Afinal qual é a finalidade das sanções contratuais pecuniárias? É só prevenir e sancionar ou também… ressarcir?
O Supremo Tribunal Administrativo voltou a pronunciar-se sobre a finalidade das sanções contratuais pecuniárias, abordando especificamente a questão de saber se o contraente público pode recorrer ao mecanismo sancionatório depois de terminada a vigência do contrato.
O Tribunal debruça-se, assim, sobre a questão com especial interesse prático para a gestão dos contratos públicos de saber qual é, afinal, o limite temporal da aplicação das multas contratuais.
E, no fundo, a pertinência do juízo coloca-se no seguinte: pode o adjudicatário – por exemplo, um fornecedor de bens ou um prestador de serviços – ser penalizado depois de o contrato já se encontrar integralmente executado? Mesmo que a prestação tenha sido defeituosamente executada, isto é, com atraso na entrega ou com a entrega de bem defeituoso ou com a conclusão do serviço já depois do termo do prazo fixado para o efeito?
Neste seu mais recente Acórdão, o Supremo Tribunal Administrativo vem sublinhar que apesar de existirem já diversas decisões jurisprudenciais sobre a matéria, com enquadramentos de facto e de direito distintos, naturalmente, uma coisa é certa e segura: em todas as decisões se partiu de um pressuposto comum de que as decisões por incumprimento dos contratos administrativos devem ser aplicadas no âmbito da sua vigência.
Entende-se, portanto, que «o poder sancionatório do contraente público, tendo por finalidade prevenir e sancionar o incumprimento contratual por facto imputável ao contraente privado, assume, principalmente, caráter penal e compulsório».
Esta ideia é sustentada da perceção de que se o valor da sanção – prevista no artigo 329.º do Código dos Contratos Públicos – está fixado em termos percentuais rígidos, ou seja, em milésimo do montante da prestação, não está a considerar o dano sofrido, ou seja, a repercussão na esfera jurídica do contraente público do atraso ou deficiente cumprimento.
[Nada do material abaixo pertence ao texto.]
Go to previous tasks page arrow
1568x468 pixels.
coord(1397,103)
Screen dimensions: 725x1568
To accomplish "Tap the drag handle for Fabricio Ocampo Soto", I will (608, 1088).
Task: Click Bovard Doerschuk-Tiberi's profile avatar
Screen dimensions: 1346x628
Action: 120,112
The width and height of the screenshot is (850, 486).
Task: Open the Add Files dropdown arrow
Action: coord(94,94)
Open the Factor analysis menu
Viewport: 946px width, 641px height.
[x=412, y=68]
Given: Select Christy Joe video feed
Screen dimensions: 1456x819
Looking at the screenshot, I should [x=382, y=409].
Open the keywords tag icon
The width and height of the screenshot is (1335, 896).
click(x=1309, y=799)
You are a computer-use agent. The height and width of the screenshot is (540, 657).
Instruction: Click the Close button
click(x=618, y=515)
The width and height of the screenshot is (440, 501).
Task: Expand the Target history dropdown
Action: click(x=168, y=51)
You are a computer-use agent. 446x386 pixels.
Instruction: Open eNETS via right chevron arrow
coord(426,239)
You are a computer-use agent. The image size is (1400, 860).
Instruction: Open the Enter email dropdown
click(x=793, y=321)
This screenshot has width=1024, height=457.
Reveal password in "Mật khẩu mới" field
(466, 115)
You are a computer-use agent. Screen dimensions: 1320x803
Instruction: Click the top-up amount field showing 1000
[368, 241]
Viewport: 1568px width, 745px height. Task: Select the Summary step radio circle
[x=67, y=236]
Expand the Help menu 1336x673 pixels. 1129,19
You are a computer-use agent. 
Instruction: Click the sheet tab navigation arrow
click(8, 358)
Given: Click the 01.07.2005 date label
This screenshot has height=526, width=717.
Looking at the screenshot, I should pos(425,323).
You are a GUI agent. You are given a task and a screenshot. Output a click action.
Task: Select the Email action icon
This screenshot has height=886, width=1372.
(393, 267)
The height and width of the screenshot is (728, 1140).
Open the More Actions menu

Por isso, o seu caráter é penal(ização).
Por outro lado, o seu caráter é igualmente compulsório porque se vai prolongando no tempo, enquanto o cumprimento perfeito não é reposto, no fundo constituindo um instrumento de «pressão» sobre o contraente particular.
Neste enquadramento, conclui o Tribunal:
«Ora, se o cumprimento do contrato já se deu integralmente, não havendo mais nada a dissuadir» – porque, entretanto, o serviço foi realizado, porque o bem foi entregue, porque a obra está concluída – «não faz sentido que o contraente público lance mão do poder sancionatório, que apenas se poderia justificar se lhe reconhecêssemos uma função ressarcitória dos eventuais prejuízos sofridos pelo incumprimento contratual».
Porém, insiste o Supremo Tribunal Administrativo:
«A multa contratual não tem, no entanto, a natureza de uma cláusula penal, como decorre do disposto no número 1 do artigo 296.º do Código dos Contratos Públicos, que distingue claramente as “sanções pecuniárias aplicadas nos termos previstos no contrato” (alínea a) das “importâncias fixadas a título de cláusulas penais” (alínea c)».
Ou seja, se o cumprimento contratual se mostrar deficiente em virtude de atraso do contraente privado na realização da sua prestação – a conclusão do serviço contratado ou a entrega do bem a fornecer, por exemplo – mas, no momento em causa, a prestação já tiver sido efetivamente concretizada, não existe objetivo penal e compulsório a cumprir.
Nesse caso poderá existir, isso sim, o ressarcimento de eventuais danos causados ao contraente público, mormente através da aplicação de uma eventual cláusula penal consagrada para esse efeito. Aplicação de uma sanção contratual pecuniária, ao abrigo do artigo 329.º do Código dos Contratos Públicos, isso é que não!